Mate Bike is the next step for bicycles for anyone on the go. Foldable and electric, Mate Bike’s top model can go up to 20 miles per hour and travel 55 miles, making it an efficient way to get to work or close the distance on an off-the-grid trip. The newest model includes high-performing wheels, pedals and gears, and a computer display that provides data on your ride. Mate Bike has raised more than $6.8 million on the crowdfunding site Indiegogo, Founder Julie Kronstrom Carton said. “We chose to launch with Indiegogo because it’s a good way for entrepreneurs to bring products to the market and get in touch with an international community,” she said. “With a viable product, you can reach millions.”
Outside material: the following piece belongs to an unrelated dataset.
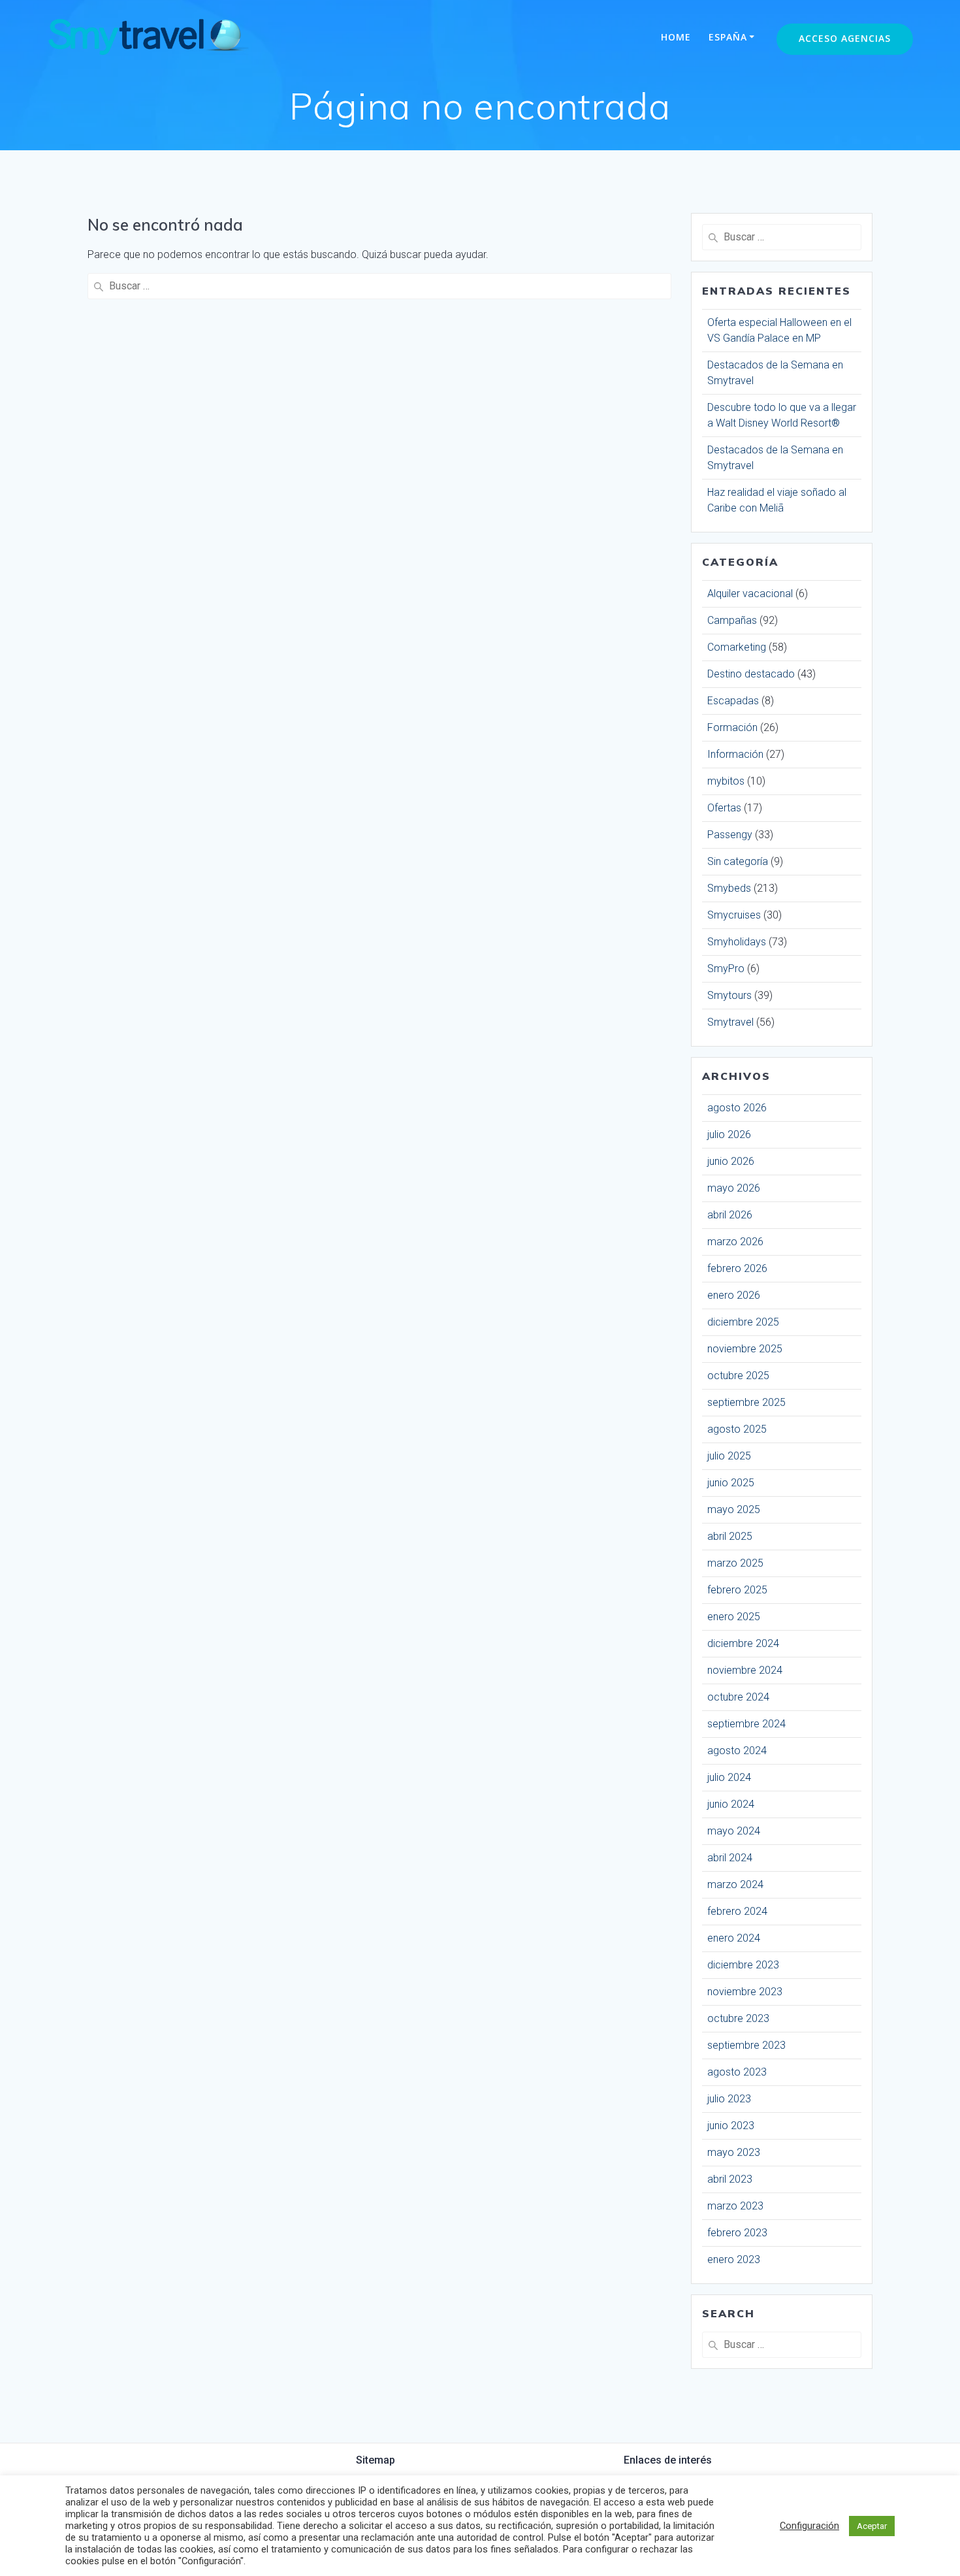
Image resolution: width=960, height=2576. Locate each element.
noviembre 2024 (744, 1670)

Don’t be thrown off by Linedock’s minimalistic design — this docking station offers one of the best ways to charge your devices on the go. Linedock is a one-stop-shop for all the chargers and ports you need for your laptops and devices — Mac or Windows — said Co-Founder Nancy De Fays. “It serves as a nice central hub to charge everything you need,” she added. “You’ll finally be able to ditch the charger and still charge your laptop at full speed.” Linedock comes with three USB-C ports and three Qualcomm QuickCharge/USB 3.0 ports. HDMI? Check. Built-in SSD for storage? Check. Built-in wires to make dongles unnecessary? Also check. And while it’s no bigger than a laptop, it can charge a MacBook Pro in three hours.
Umay has developed a unique solution for digital eye strain. Ali Habib partnered with his sister Dr. Sharmin Habib to co-found Umay, a “thermal therapy device” to curb the effects of eye strain. When you stare at a screen all day, you blink 70 percent less, said Umay’s Matt Knight, which stops your eyes from producing natural fluids and makes them feel dry and scratchy. By placing Umay on top of your eyes, the device warms up to the exact temperature needed to help your body produce those oils. “The original and best treatment was taking a warm, wet washcloth and putting it over your eyes,” Knight said. “But it’s really difficult to hit the temperature you need and maintain it for five to seven minutes.